The study, part of the REMAP-CAP trial, included 403 severely ill patients across eight countries and assessed whether hydrocortisone led to improved survival rates and reduced dependency on artificial organ support.
Patients were randomly assigned to one of three treatment groups: 50mg hydrocortisone four times daily; ‘shock-dependent’ dosing with hydrocortisone when their blood pressure dropped; and a third who were not given any hydrocortisone.
Patients in the seven-day group were found to have a 93 per cent higher chance of improved outcomes than those not given hydrocortisone, while those in the shock-dependent group had an 80 per cent chance.
The authors note that as the study was stopped early (when Oxford University’s RECOVERY trial demonstrated improved survival rates from taking dexamethasone), they were not able to conclude firmly that hydrocortisone leads to superior outcomes, though they describe the data as "suggestive" of such a finding.
The study is one of three published in JAMA yesterday looking at the impact corticosteroids have on recovery from Covid-19, alongside an analysis which finds that the corticosteroids dexamethasone, hydrocortisone and methylprednisolone each reduce the risk of death among patients hospitalised with severe Covid-19 substantially.

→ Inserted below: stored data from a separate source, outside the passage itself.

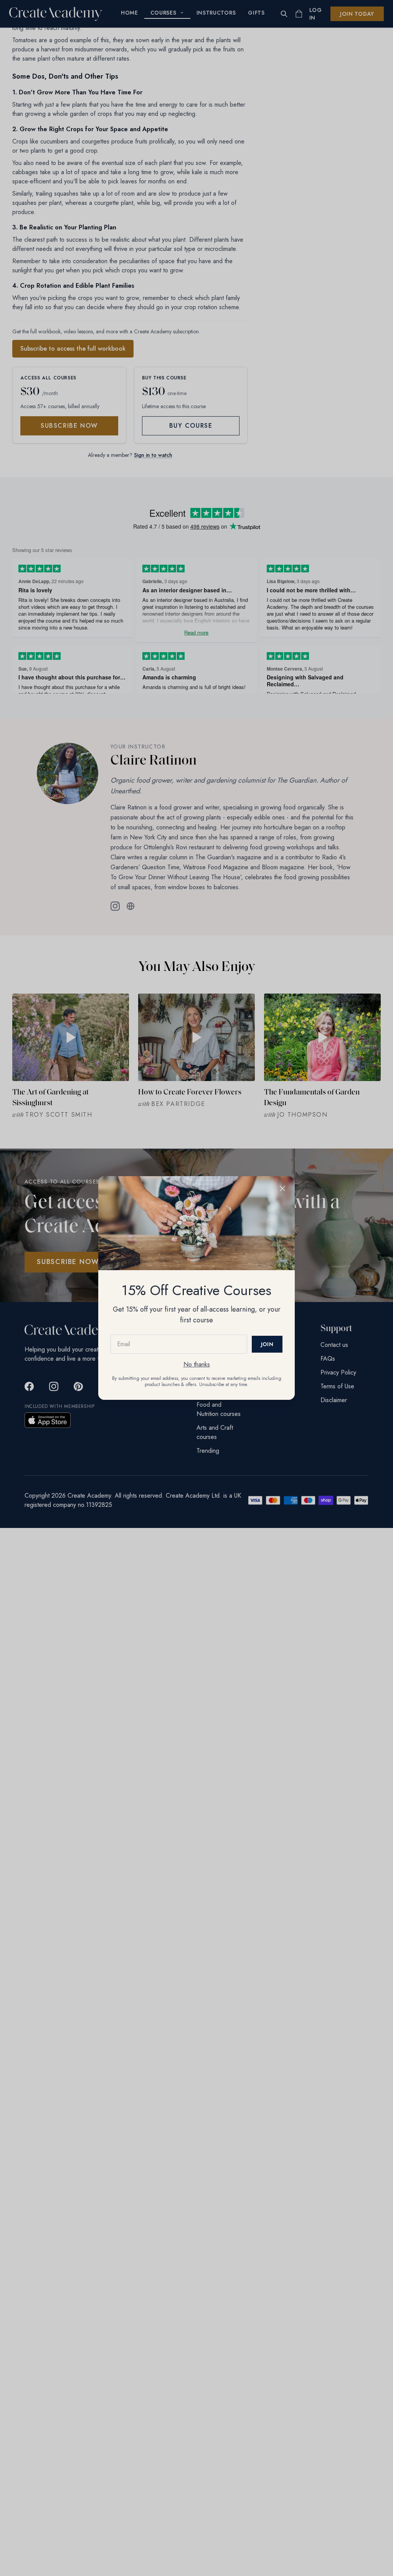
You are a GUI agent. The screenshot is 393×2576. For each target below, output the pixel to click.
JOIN (267, 1344)
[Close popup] (282, 1188)
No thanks (196, 1364)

“Steroids are a cheap and readily available medication, and our analysis has confirmed that they are effective in reducing deaths among the people most severely affected by Covid-19. Said Jonathan Sterne, a professor of medicine and epidemiology at Bristol University and the lead author of the meta-analysis.
“The results were consistent across the trials and show benefit regardless of age or sex.”
Professor Anthony Gordon, who led the research into hydrocortisone, said: "The studies published today show that we now have more than one choice of treatment for those who need it most.
"Steroids are not a cure, but they help improve outcomes. Having a choice of different types of steroids, all of which seem to improve patient recovery, is great as it helps ease the problem of drug supply issues."
NHS chief executive Sir Simon Stevens said: “One of the distinctive benefits of having our NHS is that we’ve been able to mobilise quickly and at scale to help researchers test and develop proven coronavirus treatments.
“Just as we did with dexamethasone, the NHS will now take immediate action to ensure that patients who could benefit form treatment with hydrocortisone do so, adding a further weapon in the armoury in the worldwide fight against Covid-19.”